Their argument will be difficult for the government to dismiss.
Ontario spends less per capita on social programs than many other provinces, and the Ford government is set to deepen that spending shortfall. Community agencies increasingly function as the last remaining social safety net for people abandoned by this broader public policy failure.
Workers have had enough.
Strike mandate votes under the “Worth Fighting For” campaign have produced overwhelming support for job action. OPSEU says “yes” votes continue growing daily as more bargaining units join the co-ordinated effort. That momentum reflects both anger and strategic calculation. Workers understand that fragmented bargaining has failed to reverse decades of pay erosion.
Ford’s government has attempted to present itself as pragmatic and worker friendly while simultaneously continuing policies that suppress wages and constrain public spending. The contradiction becomes increasingly difficult to sustain as staffing crises worsen across public services.
Community and social service workers are effectively exposing the limits of the government’s approach.

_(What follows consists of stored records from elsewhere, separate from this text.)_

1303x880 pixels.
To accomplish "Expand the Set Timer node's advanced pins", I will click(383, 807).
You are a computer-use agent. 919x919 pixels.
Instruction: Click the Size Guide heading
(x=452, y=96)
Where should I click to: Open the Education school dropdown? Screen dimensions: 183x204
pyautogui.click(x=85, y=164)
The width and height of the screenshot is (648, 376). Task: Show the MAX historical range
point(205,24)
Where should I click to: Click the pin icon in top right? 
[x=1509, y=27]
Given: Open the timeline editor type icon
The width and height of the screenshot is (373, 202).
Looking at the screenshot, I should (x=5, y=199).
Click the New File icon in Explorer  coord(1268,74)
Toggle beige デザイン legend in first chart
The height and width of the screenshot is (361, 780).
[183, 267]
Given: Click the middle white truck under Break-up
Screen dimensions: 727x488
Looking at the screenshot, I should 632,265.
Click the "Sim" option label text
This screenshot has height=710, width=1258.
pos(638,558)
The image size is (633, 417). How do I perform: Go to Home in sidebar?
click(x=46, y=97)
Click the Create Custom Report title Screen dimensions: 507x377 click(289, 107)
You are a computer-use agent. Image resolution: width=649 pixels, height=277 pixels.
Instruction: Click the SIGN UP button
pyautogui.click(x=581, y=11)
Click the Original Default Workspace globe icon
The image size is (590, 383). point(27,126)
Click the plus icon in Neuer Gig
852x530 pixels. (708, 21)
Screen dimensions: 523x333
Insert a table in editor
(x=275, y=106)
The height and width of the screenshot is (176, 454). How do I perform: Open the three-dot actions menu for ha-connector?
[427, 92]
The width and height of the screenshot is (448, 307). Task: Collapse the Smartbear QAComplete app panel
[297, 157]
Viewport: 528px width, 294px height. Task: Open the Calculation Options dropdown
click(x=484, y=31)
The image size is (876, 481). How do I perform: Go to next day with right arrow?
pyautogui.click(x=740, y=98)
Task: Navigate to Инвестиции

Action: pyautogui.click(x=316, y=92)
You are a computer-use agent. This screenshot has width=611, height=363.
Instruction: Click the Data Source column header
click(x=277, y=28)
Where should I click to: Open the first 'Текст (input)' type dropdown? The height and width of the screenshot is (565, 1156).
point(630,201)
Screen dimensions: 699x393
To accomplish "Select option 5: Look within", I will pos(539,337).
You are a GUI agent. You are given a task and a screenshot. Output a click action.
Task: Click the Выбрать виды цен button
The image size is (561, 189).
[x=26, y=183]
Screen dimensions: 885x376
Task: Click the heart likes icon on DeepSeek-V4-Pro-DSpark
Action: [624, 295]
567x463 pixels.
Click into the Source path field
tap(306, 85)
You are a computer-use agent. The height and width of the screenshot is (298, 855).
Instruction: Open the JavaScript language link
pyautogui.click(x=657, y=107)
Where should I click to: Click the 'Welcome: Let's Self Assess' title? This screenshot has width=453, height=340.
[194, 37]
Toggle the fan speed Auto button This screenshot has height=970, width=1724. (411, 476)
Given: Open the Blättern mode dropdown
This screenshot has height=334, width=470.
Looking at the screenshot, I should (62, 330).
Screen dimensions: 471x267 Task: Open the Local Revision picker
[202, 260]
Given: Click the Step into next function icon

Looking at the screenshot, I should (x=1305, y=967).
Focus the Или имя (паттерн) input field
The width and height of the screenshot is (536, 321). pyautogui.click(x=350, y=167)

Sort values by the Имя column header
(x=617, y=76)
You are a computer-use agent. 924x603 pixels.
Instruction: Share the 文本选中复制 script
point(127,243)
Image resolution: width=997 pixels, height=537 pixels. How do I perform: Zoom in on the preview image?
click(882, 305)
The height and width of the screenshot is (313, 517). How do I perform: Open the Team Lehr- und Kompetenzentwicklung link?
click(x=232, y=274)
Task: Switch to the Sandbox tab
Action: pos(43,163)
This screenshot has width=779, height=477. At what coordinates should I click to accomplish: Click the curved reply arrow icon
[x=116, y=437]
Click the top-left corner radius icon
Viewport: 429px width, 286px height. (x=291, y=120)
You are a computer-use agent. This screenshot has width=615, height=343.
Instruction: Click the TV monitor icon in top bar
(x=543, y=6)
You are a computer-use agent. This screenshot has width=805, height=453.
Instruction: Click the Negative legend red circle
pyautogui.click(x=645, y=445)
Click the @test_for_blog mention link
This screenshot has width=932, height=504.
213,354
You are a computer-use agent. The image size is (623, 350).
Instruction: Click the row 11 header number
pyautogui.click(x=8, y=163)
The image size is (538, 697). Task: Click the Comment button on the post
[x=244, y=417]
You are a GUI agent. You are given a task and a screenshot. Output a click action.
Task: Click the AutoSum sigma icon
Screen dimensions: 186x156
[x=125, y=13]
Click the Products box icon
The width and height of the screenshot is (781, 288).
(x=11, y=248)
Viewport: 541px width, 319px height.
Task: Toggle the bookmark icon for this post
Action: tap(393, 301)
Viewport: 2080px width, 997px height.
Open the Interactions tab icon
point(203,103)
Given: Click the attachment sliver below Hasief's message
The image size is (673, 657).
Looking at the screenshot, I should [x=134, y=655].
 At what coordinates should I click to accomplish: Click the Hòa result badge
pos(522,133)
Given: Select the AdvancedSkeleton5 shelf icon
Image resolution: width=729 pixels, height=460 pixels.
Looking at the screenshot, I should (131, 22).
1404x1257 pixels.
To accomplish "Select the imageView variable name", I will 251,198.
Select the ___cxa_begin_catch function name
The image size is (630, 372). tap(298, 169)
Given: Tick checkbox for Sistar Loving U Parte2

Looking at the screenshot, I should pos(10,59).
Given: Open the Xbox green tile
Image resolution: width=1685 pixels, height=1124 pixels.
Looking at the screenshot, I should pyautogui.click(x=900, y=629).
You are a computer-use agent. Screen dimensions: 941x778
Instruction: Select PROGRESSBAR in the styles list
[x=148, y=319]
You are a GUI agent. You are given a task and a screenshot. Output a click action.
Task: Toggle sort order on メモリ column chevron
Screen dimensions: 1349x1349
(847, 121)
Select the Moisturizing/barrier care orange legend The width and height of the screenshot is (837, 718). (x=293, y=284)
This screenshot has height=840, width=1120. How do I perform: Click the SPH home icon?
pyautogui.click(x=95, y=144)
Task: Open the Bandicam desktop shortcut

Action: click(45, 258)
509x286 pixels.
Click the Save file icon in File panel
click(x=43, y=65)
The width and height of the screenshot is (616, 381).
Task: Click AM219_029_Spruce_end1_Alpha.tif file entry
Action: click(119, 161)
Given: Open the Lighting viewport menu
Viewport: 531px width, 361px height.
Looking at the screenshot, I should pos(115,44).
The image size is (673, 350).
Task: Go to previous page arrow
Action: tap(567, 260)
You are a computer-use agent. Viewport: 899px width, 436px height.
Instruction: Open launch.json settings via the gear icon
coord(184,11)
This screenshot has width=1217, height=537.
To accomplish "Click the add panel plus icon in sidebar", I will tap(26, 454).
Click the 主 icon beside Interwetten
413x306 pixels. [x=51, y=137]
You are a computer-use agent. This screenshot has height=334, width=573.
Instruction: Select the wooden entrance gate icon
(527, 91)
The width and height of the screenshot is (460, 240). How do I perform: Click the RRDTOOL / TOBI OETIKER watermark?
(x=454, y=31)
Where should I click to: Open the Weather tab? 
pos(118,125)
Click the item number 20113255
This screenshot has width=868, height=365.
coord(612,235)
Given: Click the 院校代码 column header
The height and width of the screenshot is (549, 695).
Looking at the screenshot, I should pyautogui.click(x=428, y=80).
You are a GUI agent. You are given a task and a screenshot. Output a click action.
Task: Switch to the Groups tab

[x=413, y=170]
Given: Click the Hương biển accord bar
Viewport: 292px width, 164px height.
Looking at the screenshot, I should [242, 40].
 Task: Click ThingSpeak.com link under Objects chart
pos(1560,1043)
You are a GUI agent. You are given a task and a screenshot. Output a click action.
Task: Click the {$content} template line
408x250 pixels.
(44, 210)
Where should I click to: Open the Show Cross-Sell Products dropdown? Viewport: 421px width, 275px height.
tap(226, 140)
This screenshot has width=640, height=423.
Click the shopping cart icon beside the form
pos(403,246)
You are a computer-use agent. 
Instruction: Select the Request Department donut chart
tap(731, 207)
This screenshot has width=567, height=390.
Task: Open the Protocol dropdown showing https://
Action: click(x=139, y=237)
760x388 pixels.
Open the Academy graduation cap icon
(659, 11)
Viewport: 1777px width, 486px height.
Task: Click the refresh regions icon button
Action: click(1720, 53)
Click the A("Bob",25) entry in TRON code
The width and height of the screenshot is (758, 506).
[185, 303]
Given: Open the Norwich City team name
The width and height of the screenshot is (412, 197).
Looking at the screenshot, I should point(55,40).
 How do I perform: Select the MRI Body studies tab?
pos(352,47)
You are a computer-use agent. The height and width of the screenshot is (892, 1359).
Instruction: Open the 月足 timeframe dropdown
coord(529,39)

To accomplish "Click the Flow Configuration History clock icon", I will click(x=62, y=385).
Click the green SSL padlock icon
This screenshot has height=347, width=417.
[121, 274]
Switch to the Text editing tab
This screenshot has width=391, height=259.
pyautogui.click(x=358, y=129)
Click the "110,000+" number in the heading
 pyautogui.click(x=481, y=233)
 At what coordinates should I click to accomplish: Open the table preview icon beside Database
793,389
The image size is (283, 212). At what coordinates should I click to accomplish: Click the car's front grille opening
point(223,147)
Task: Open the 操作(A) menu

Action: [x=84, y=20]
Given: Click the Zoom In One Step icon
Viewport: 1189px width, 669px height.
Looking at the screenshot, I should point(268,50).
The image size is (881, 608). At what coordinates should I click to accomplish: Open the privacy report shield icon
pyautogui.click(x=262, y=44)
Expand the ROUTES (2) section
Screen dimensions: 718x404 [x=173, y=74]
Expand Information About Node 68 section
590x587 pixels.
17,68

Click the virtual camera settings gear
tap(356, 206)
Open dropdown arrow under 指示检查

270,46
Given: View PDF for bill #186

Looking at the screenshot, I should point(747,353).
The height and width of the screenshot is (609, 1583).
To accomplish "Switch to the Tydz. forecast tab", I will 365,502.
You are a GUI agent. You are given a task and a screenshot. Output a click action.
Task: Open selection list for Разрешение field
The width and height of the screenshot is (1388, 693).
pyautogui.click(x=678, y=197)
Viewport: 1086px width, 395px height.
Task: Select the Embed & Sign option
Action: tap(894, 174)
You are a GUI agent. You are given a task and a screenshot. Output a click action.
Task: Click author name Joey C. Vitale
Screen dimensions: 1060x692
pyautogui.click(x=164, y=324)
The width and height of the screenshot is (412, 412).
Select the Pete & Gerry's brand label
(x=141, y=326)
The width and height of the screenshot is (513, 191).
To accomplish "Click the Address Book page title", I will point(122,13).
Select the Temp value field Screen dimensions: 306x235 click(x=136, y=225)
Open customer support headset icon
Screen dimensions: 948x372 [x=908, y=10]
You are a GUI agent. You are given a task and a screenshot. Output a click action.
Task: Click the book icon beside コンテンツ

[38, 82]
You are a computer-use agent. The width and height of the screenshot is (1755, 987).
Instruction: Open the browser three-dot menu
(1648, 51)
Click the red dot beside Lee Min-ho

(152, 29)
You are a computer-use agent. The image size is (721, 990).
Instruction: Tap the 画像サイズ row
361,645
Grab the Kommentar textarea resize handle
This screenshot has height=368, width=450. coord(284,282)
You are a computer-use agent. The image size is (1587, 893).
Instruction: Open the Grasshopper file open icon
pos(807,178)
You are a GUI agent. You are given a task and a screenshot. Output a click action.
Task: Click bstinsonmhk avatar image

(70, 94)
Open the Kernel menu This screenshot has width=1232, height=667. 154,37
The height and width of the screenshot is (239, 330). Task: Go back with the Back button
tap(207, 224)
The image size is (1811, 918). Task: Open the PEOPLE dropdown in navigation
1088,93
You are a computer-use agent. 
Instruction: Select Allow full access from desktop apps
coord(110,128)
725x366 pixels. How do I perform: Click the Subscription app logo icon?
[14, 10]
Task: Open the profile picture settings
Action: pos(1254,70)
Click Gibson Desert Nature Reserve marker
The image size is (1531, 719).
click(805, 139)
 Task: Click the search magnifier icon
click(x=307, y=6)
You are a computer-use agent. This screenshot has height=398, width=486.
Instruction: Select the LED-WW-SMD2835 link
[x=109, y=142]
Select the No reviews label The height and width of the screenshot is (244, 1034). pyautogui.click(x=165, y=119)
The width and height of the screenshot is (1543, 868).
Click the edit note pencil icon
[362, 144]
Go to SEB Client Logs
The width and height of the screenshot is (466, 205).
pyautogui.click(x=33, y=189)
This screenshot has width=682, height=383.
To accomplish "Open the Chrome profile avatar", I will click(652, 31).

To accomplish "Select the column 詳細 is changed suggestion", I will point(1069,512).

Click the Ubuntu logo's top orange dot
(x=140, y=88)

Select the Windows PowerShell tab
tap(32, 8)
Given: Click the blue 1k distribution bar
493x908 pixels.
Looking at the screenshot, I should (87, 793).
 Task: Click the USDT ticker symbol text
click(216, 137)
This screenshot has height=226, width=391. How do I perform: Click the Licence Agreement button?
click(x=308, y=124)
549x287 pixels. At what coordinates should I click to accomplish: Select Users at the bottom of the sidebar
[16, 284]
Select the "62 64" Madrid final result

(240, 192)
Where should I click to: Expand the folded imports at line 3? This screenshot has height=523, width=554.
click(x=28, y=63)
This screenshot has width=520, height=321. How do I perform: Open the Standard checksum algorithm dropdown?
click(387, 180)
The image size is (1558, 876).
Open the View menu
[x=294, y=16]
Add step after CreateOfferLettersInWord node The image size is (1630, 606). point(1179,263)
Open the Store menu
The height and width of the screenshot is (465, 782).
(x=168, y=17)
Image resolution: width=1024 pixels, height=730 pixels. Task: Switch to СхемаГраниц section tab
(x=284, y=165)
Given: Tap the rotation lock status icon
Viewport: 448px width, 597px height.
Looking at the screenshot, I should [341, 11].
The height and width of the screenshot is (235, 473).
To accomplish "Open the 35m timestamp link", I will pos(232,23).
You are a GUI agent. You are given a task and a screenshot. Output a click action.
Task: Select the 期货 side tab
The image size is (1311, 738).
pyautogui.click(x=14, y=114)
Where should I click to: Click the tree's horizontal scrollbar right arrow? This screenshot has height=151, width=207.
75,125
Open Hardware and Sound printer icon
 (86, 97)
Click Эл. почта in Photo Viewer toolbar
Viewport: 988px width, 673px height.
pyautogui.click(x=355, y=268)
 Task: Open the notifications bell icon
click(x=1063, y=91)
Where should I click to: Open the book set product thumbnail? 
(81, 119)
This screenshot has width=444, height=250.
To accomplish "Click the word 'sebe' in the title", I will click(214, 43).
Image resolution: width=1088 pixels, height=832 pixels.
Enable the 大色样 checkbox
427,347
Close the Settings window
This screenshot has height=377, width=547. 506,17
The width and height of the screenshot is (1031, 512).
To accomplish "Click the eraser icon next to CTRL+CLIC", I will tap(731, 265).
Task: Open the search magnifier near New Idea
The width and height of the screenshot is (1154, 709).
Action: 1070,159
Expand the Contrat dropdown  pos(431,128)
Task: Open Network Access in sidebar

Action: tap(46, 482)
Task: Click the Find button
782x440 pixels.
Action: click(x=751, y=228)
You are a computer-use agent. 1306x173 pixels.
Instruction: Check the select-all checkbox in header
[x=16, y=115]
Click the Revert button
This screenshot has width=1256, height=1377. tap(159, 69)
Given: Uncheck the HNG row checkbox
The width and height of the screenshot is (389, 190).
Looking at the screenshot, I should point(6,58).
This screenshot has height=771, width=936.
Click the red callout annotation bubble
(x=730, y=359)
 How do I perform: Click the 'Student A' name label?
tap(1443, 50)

Essential services cannot function indefinitely on low wages, burnout and goodwill.
The possibility of broader labour disruption also carries political risks for the Conservatives. Community agencies occupy a unique place in Ontario’s social infrastructure. They are deeply embedded within local communities and often serve people facing extreme vulnerability. Prolonged strikes or lockouts could rapidly draw public attention to conditions inside a chronically neglected sector.
Whether the current wave of bargaining produces transformative gains remains uncertain. The union faces a government that has given little indication it intends to substantially increase long-term sector funding.
But regardless of the immediate outcomes, the “Worth Fighting For” campaign is an impressive mobilization.
Workers in fragmented, feminized and historically underpaid sectors are increasingly recognizing their collective power. Rather than accepting permanent crisis conditions as inevitable, they are identifying austerity as a political choice and organizing accordingly.
That may ultimately be the campaign’s most significant achievement.
After years of being praised as heroes while seeing their real wages collapse and workloads intensify, workers are not demanding gratitude, but real recognition.